Valentine’s Gold: Virtue and Moir
If you’ve heard about Tess a Virtue and Scott Moir, it’s because the entire world is talking about Canada’s sexiest figure-skating couple who just won Gold in Pyeongchang.
Their routine was so hot and steamy, even SNL’s Leslie Jones felt the heat, tweeting “how on earth is it possible that these two are “just friends”?”
Yet, Virtue insists that what they have is nothing more than a professional partnership. She says that the on-ice chemistry that everyone sees is just them doing their job well, and that outside the rink what they have is just a “cool” relationship.

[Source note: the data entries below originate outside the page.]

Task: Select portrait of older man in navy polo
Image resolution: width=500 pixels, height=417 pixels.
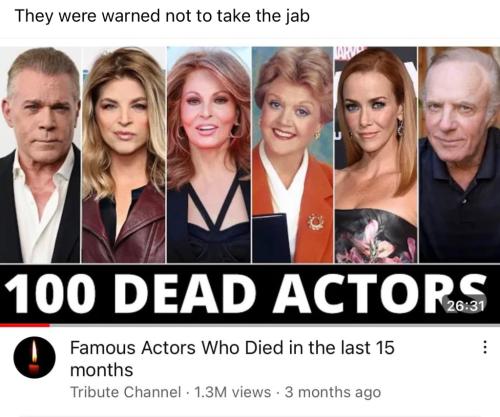Action: click(460, 155)
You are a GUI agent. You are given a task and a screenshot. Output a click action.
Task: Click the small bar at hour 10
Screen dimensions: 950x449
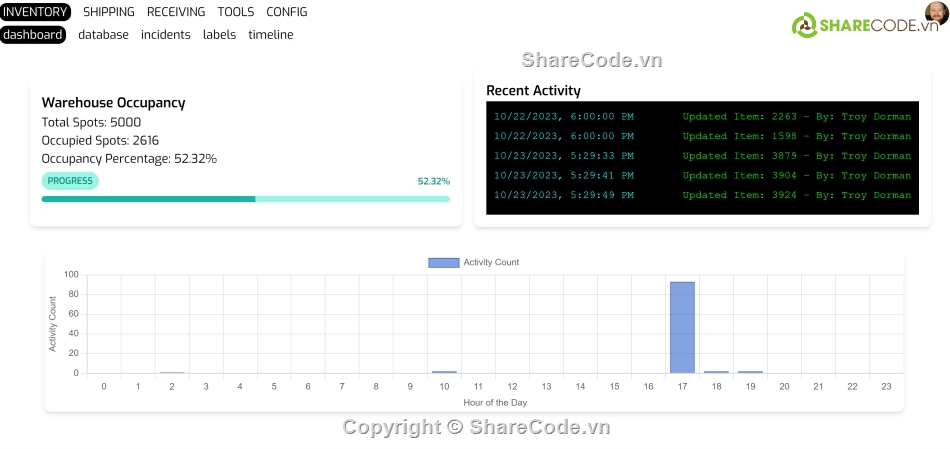pos(444,371)
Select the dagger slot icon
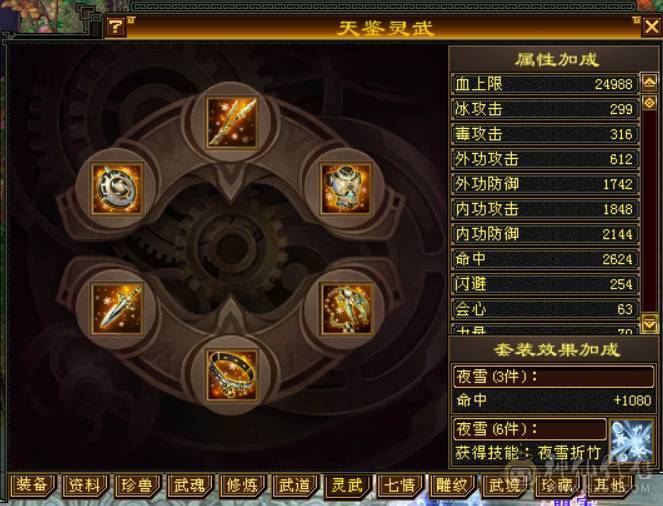Screen dimensions: 663x506 pos(117,309)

In the film industry, that’s called “good acting”.
Leo and Kate
I was involved in the distribution of the feature blockbuster Titanic in France. That film also won gold in 1998, earning $2.18 Billion in Box Office receipts worldwide, becoming the highest-grossing film to date. That gold was undoubtedly and primarily due to the scalding on-screen chemistry between the two protagonists. Every girl in the world wanted to be Rose (and some guys wanted to be Jack!).

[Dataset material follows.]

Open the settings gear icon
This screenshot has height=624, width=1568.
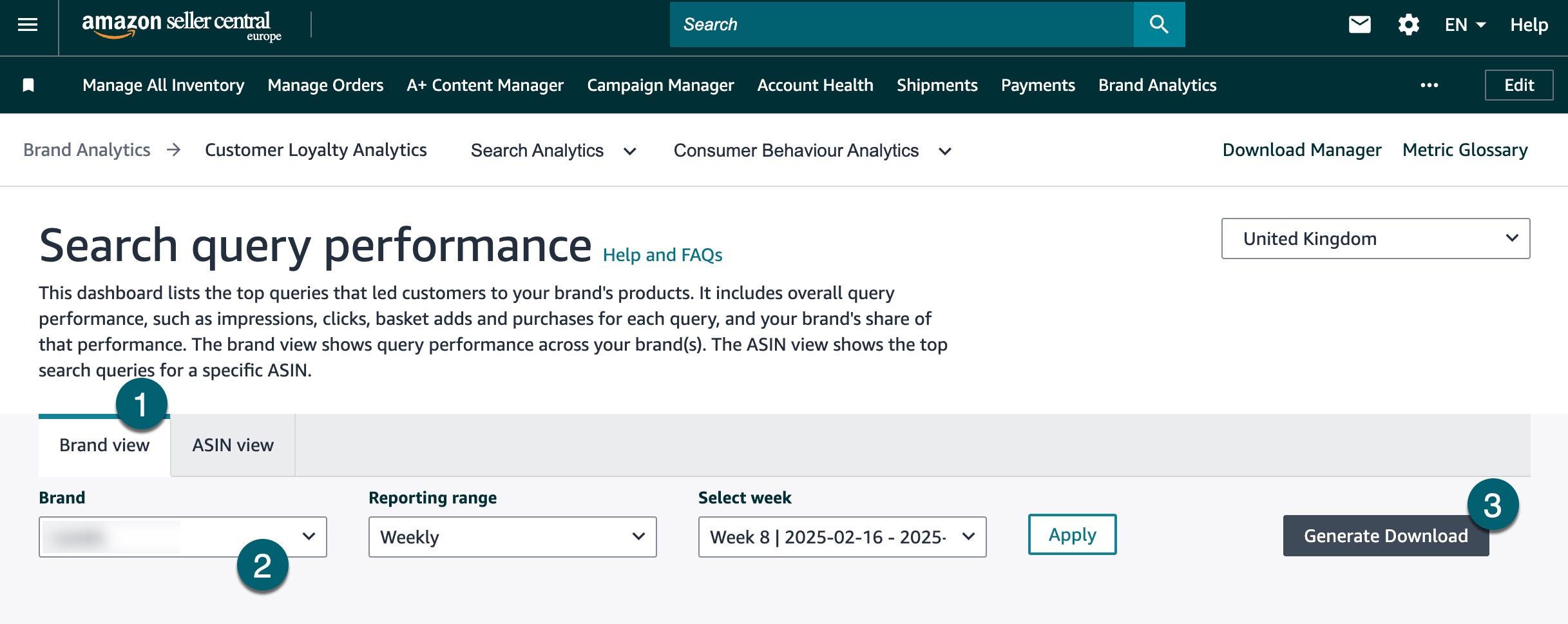pos(1408,25)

But the couple’s extraordinary romance never tipped over into real life. Outside the sets, DiCaprio and Winslet are just, and have always been just, good friends. In real life she seems to prefer older men and he younger model types!
A great couple’s performance – whether in sport or entertainment - requires two elements: great acting chops and a real-life chemistry. After Titanic, DiCaprio only ever demonstrated impressively terrible chemistry with famously beautiful women (think Carey Mulligan in The Great Gatsby, Marion Cotillard in Inception, or Claire Danes in Romeo + Juliet).
But when 10 years later he reprised his role of Winslet’s lover in Revolutionary Road, their chemistry sizzled once again. During her best actress acceptance speech at the Golden Globes, she thanked Leo more profusely than she did her (now ex) husband Sam Mendes who directed the film.
For the past hundred years, avid fans have been grasping at straws to make their dream come true. But more often than not, the on-screen - and on-ice - clues are nothing more than friendly affection. According to Winslet, that real-life chemistry is what makes DiCaprio her “closest friend in the world”, while Virtue and Moir refer to each other as “best friends who think the world of one another.”